From Connected to Committed to Compelled

In his article titled, “Change a City; Take a Continent; Win the World,” Pastor Muriithi Wanjau (Pastor of Mavuno Church in Nairobi, Kenya) compares the challenge that churches face in “making disciples” to a popular side-dish in Kenya and Tanzania called “ugali.”

Ugali is a “starchy, polenta-like food” that goes by many names in African countries. In Zambia, it’s known as “nsima,” in South Africa it’s called “pap” and Zimbabweans call it “sadza.”

Pastor Wanjau says that there is no one right recipe for this dish. Any recipe you might come across is just one of the many ways this dish can be made.

Then he claims that the church can be the same way about making disciples. It seems that every place of worship has its own recipe. Here are some examples:

  • A church that sees the world as “ignorant” will focus on teaching and education.
  • A church that sees the world as sick and in need of deliverance will focus on counseling and healing.
  • A church that sees the world as evil will focus on separating itself from that world.
  • A church that sees the world as lost will focus on rescuing people from hell through personal salvation.
  • A church that sees the world as needy and hurting will focus on compassion.

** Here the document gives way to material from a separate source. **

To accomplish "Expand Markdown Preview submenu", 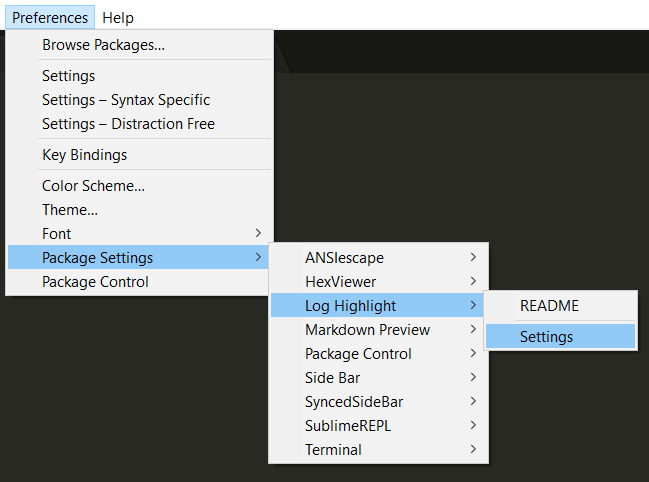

I think we all can agree that each of these “callings” is valid and “good.” Wanjau’s concern is that sometimes the good can become the enemy of the “best.” So … what is the best?

He says that Jesus left us all with a calling that precedes any of these. The one true “all encompassing core-calling that Jesus left for His followers (is) to turn ordinary disciples into fearless world-changers.” And being a disciple of Christ, he reminds us, is our life’s work.

When we make this our own life’s work, then we move from a life of complacency to “a life of fullness and riches in His Kingdom.” How does this happen? Wanjau lays out a 3-step change process that emerging disciples will go through as the Holy Spirit transforms then into becoming an ambassador for Jesus in every single part of our lives.

As people (and churches) that are used to serving their own desires, discipleship will first teach us the power of community. Guess what – it’s not all about us! Being “connected” with other believers and seekers helps us see the world and God through different eyes from our own.

It’s an amazing part of the walk to discipleship to learn that wisdom about God is given to all people, and that we can only grow in our knowledge of God by being in community with people who have their own vision and experience of God. That is why we respect and honor all faith traditions and spiritual practices that lead to the one true God.

As one continues to grow in discipleship, one moves from connected to “committed.” Once we begin to follow and trust the power of the Holy Spirit, as will happen to us in our worship and our service, we begin to realize – in our own humility – that even folks like us can make a giant impact for God and God’s Kingdom.

The change happening within us is now undeniable and irreversible. God has claimed our heart just as we have claimed Jesus as our Lord. No turning back … No turning back.

Having caught the “vision” of what God is really wanting from us, we then move from being committed to being “compelled.” We are compelled to live for Christ, and we are compelled to share our own experience with God and others. We just can’t help it. It’s who we are now! And, each of us has our own way of walking that path, but always submitting to the Spirit of Christ.

It’s at this point when all the earthly labels we wear, based on all our roles and responsibilities in life, become secondary to the one goal of identifying ourselves as followers of Jesus. It’s now that we can say, “I live for Christ and Christ alone.”

Without broad proclamations or even personal intentions, we begin to be molded by Christ into change agents. Do you see yourself as a change agent yet?

First, we begin to change, and then it spreads: our church changes; our families change; our neighborhoods change; our schools change; our town changes; and we find that we are living in the stream of change that is the coming of God’s Kingdom. And that is a stream of great peace and joy.  

That’s how the world gets changed for Christ! And we are all a part of that. No longer do we believe that God created us to “be born; grow up; make money; and then die.”

God has so much more for us that that! Wanjau says that we “are born to be fearless;” and born to be “world-changers” – 2 things we could never be without God.  

So, whether we know it or not (and many do not), we are here to change the world; one person … one church … one family … one neighborhood …. and one town at a time.

I’d say that the Vine Street church family is well on its way to changing the world. Wouldn’t you? If you don’t feel a part of that yet, let it begin with you … and Jesus. There is only one “Way,” and the path is narrow, and the climb is steep. But “Oh My God!” – the view is unbelievable!